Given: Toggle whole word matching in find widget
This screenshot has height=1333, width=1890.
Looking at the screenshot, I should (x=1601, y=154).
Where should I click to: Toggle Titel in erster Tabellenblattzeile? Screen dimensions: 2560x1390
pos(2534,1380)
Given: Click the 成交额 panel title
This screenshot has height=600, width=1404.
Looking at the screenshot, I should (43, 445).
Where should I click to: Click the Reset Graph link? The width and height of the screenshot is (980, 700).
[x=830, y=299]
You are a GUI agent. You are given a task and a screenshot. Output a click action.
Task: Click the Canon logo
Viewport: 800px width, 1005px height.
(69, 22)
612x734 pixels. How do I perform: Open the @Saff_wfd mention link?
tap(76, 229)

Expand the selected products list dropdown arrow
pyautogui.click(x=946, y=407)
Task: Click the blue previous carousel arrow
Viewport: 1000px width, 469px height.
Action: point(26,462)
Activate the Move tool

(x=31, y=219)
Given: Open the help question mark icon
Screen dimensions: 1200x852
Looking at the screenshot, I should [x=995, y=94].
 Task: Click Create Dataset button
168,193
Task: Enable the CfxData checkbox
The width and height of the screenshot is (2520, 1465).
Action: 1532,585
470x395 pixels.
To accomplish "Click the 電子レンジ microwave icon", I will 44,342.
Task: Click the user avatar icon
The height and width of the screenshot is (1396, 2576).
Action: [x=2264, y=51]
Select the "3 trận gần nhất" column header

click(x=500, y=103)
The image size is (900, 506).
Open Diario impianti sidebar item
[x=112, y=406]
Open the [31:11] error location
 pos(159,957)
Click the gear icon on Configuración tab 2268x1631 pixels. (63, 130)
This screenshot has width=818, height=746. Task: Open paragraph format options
◇ ◇ ◇ ◇ ◇ ◇ ◇
GIVEN EXERCISE
Copy out all of the records above, line for line, with no changes.

SOLUTION
Given: Toggle whole word matching in find widget
This screenshot has height=1333, width=1890.
Looking at the screenshot, I should (x=1601, y=154).
Where should I click to: Toggle Titel in erster Tabellenblattzeile? Screen dimensions: 2560x1390
pos(2534,1380)
Given: Click the 成交额 panel title
This screenshot has height=600, width=1404.
Looking at the screenshot, I should (43, 445).
Where should I click to: Click the Reset Graph link? The width and height of the screenshot is (980, 700).
[x=830, y=299]
You are a GUI agent. You are given a task and a screenshot. Output a click action.
Task: Click the Canon logo
Viewport: 800px width, 1005px height.
(69, 22)
612x734 pixels. How do I perform: Open the @Saff_wfd mention link?
tap(76, 229)

Expand the selected products list dropdown arrow
pyautogui.click(x=946, y=407)
Task: Click the blue previous carousel arrow
Viewport: 1000px width, 469px height.
Action: point(26,462)
Activate the Move tool

(x=31, y=219)
Given: Open the help question mark icon
Screen dimensions: 1200x852
Looking at the screenshot, I should [x=995, y=94].
 Task: Click Create Dataset button
168,193
Task: Enable the CfxData checkbox
The width and height of the screenshot is (2520, 1465).
Action: 1532,585
470x395 pixels.
To accomplish "Click the 電子レンジ microwave icon", I will 44,342.
Task: Click the user avatar icon
The height and width of the screenshot is (1396, 2576).
Action: [x=2264, y=51]
Select the "3 trận gần nhất" column header

click(x=500, y=103)
The image size is (900, 506).
Open Diario impianti sidebar item
[x=112, y=406]
Open the [31:11] error location
 pos(159,957)
Click the gear icon on Configuración tab 2268x1631 pixels. (63, 130)
This screenshot has width=818, height=746. Task: Open paragraph format options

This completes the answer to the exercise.